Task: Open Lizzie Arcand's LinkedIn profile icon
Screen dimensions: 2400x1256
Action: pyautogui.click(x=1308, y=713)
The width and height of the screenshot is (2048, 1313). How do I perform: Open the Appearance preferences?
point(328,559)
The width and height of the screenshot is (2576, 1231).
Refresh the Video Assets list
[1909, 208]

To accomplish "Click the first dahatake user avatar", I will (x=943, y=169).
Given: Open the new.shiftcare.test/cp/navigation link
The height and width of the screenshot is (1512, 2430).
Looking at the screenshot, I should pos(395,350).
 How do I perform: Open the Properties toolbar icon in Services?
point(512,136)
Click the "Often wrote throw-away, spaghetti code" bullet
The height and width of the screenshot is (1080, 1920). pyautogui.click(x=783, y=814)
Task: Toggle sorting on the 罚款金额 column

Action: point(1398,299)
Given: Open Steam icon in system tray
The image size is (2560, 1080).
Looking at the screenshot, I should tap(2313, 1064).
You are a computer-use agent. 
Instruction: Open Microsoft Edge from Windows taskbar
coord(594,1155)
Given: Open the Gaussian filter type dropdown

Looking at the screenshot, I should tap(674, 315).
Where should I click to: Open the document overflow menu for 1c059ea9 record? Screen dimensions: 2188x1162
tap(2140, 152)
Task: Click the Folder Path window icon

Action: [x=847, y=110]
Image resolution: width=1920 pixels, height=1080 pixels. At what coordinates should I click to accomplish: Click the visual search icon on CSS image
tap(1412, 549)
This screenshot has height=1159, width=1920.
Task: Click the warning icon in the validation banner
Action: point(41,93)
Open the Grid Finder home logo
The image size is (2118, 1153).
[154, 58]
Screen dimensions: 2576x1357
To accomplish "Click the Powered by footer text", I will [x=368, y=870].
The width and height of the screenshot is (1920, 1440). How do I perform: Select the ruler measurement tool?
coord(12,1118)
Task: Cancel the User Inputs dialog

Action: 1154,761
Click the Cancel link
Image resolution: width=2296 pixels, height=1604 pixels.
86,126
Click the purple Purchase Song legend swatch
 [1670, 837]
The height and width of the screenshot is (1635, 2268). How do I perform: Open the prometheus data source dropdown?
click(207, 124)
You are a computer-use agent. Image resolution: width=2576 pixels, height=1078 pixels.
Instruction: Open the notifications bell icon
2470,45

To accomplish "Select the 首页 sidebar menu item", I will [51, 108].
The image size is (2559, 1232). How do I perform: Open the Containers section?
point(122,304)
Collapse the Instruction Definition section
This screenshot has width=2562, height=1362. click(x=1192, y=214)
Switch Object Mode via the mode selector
———
● EXERCISE: Lines containing the word "will" are to be pulled from the records and copied.

● EXERCISE RESPONSE:
To accomplish "Click the first dahatake user avatar", I will (x=943, y=169).
To accomplish "Click the Powered by footer text", I will [x=368, y=870].
To accomplish "Select the 首页 sidebar menu item", I will [51, 108].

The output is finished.